In India come in Africa o in Brasile, la storia è sempre quella, i malati sono espulsi definitivamente dal clan e nemmeno la guarigione li salverà: "lebbrosi" per sempre. «La vera guerra è contro questo marchio a fuoco, non contro un bacillo ormai sconfitto», dicono i volontari Aifo. «Il più bel ricordo? Il giorno in cui una ragazza africana col nostro aiuto rifiutò di essere gettata nella foresta, raggiunse il centro di salute, guarì, tornò al villaggio, ebbe la forza di imporsi e dopo due anni si sposò». Sembrano "innamorati" della lebbra i tanti volontari torn ati in Italia da ogni parte del mondo per il convegno dell'Aifo. Sono ricchi dentro, anche se «tra i reietti non ci vai per fare soldi, ma per un'idealità». «Sì - ammette Tomaselli - la lebbra mi attira, perché dove c'è lei c'è la feccia dell'umanità, trovi di certo i più sfortunati, sei dove nessuna Ong può andare perché manca la strada, il giornalista non arriva perché "per l'intervista un lebbroso di città mi va benissimo", non esiste una scuola, niente...». La lebbra è figlia dell'indigenza più che del bacillo, tanto che in Europa è quasi scomparsa quando ancora i medicinali non esistevano, semplicemente col benessere. «Quello che invece non potremo mai curare sono le orrende disabilità degli ex malati». Chi ha mani e piedi si trascina spesso tra cancrene perché non sente il dolore ma, quando si ferisce, la cancrena avanza inesorabile.
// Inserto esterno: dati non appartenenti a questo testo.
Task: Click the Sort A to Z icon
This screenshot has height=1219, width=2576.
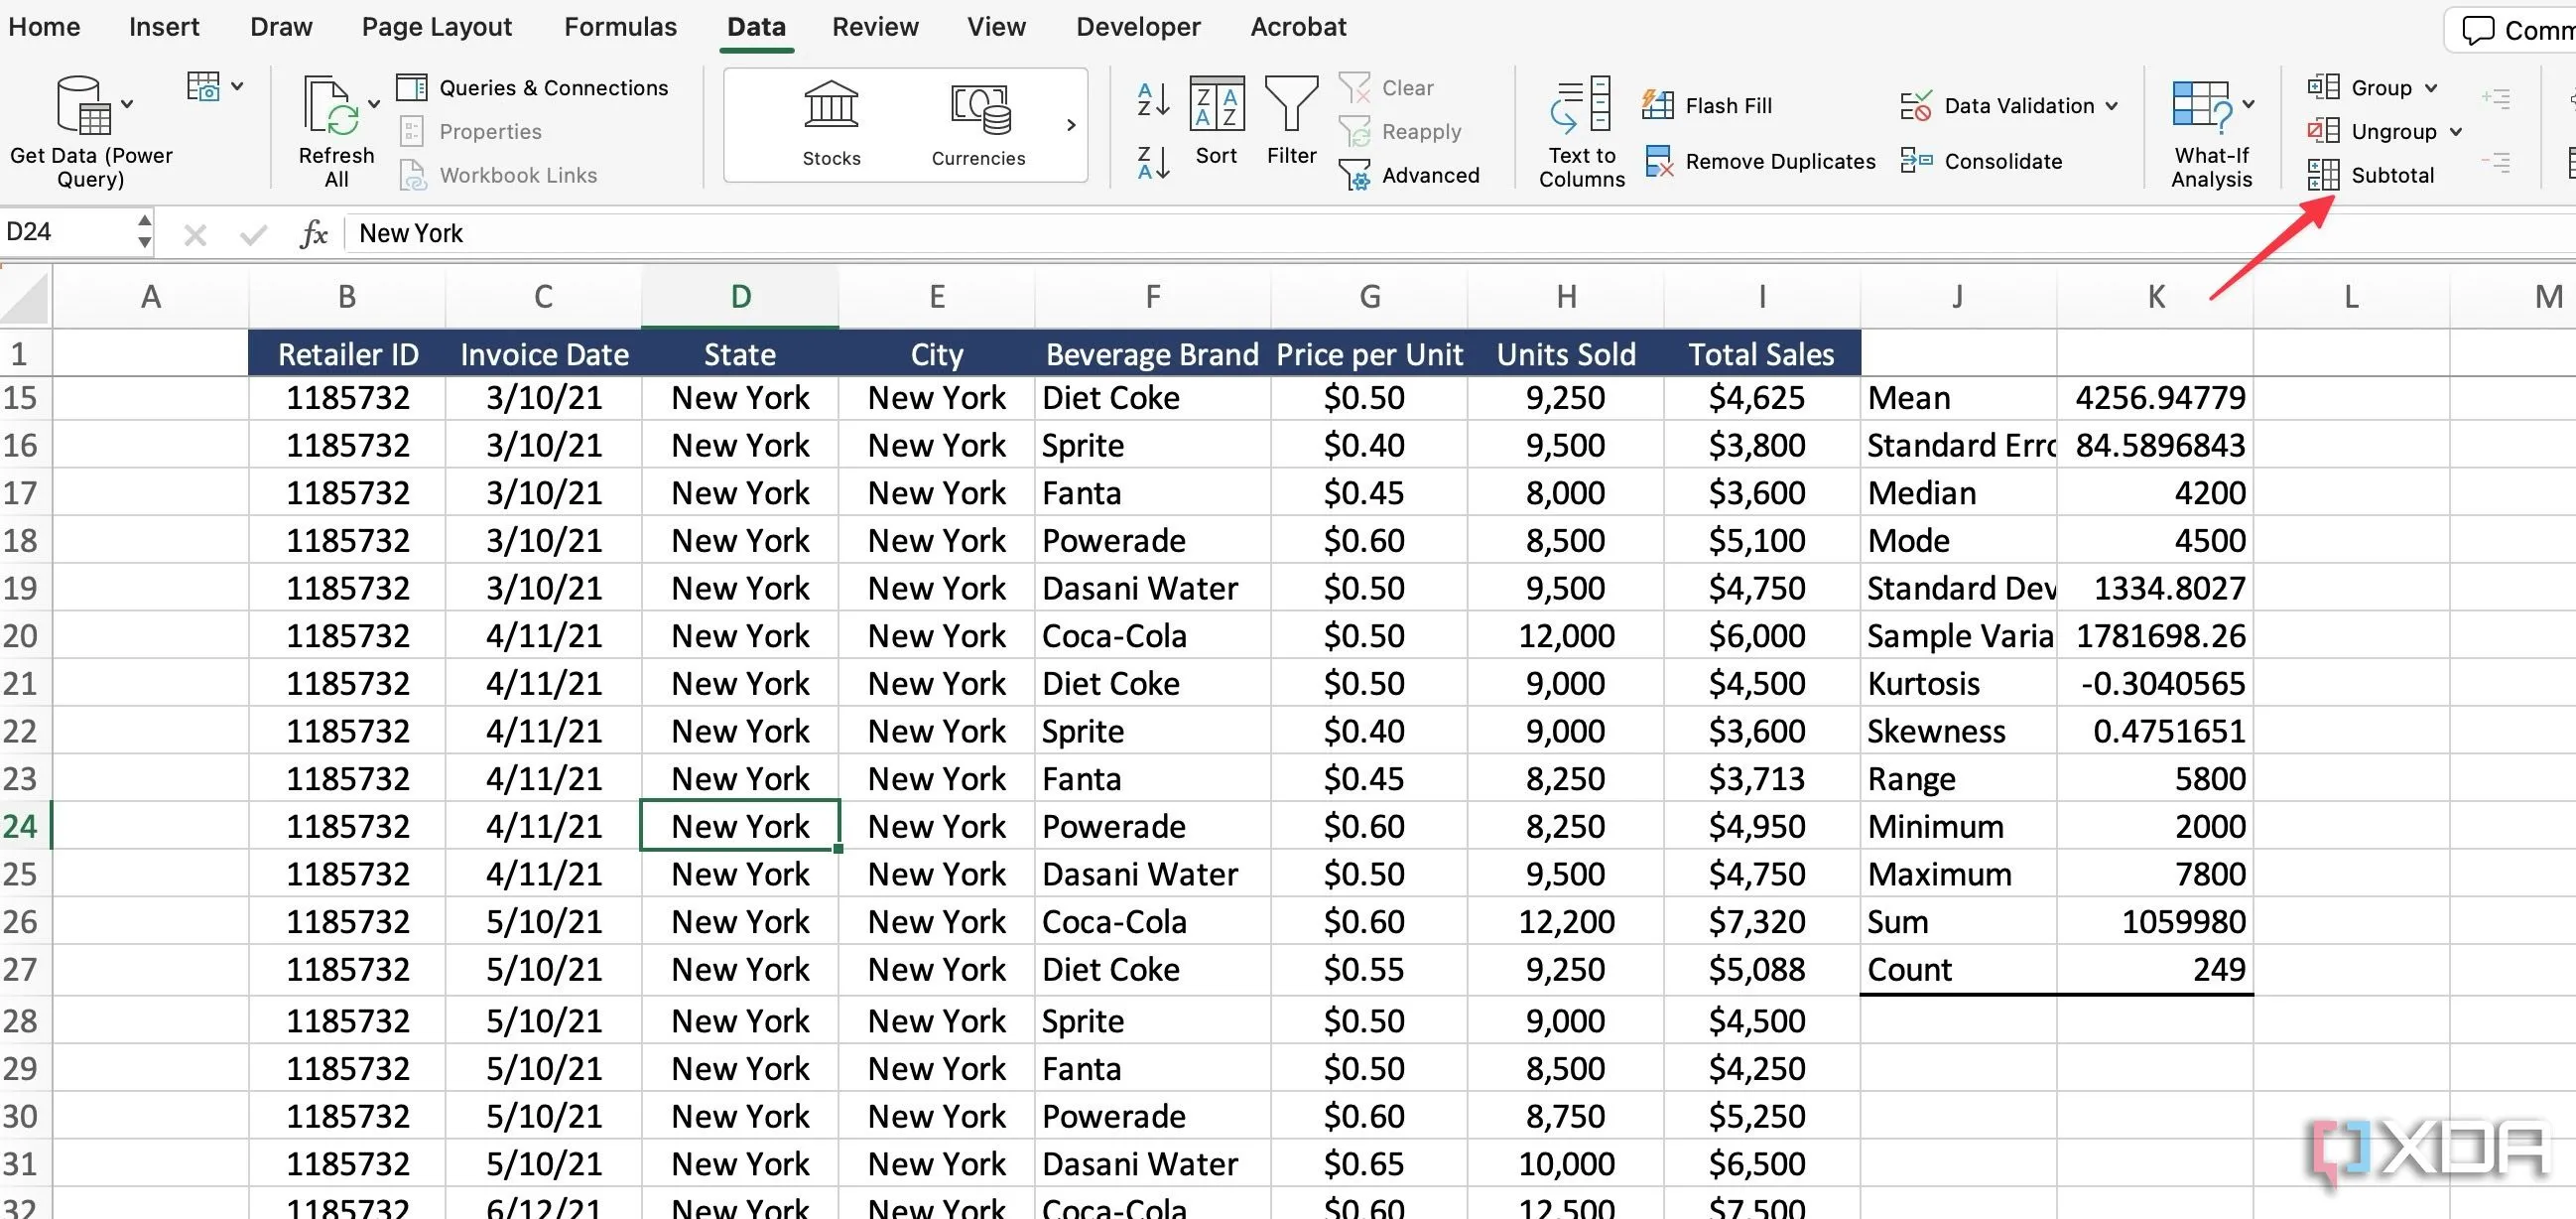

Il medico si sposa nel lebbrosario
Abituati a incutere disgusto, sono gli stessi lebbrosi a ritirarsi e desiderare l'oblio. Loro stessi a rifuggire il contatto fisico. E tra gli intoccabili ha scelto di fare la sua festa di nozze Mario Figoni, medico infettivologo, 48 anni, romano, divenuto esperto nei lebbrosari dell'India e poi di mezza Africa. Un filmino da mostrare agli amici - questo sì -, non tra spiagge esotiche ma nel lebbrosario di Fogo, isole di Capo Verde: una selva di mani tese ad abbracciarlo seppure senza dita, sorrisi, nessuna paura del "contatto". La moglie Milita è di Capo Verde, lavorava nella farmacia dell'ospedale locale e l'ha conosciuta tenendo corsi di aggiornamento sulla malattia. Hanno due bambini, il motivo per cui, quando di recente il più grande ha preso la malaria, sono venuti a vivere in Italia: «Oggi curo l'Aids al Cotugno di Napoli». Però ogni anno quando ha le ferie torna giù tra i suoi lebbrosi, «in Ciad, Mali, Ghana...». Anche lui "contagiato" dal volontariato, una «malattia cronica, proprio come la lebbra». Il suo è un amore che nasce da lontano, quando, appena laureato, va in Afri ca con Mani Tese, poi prosegue con le missioni targate Aifo e la guerra alla lebbra: «A Capo Verde sono arrivato che c'erano 800 malati, sono ripartito che ce n'erano 50. È la mia gratificazione più grande».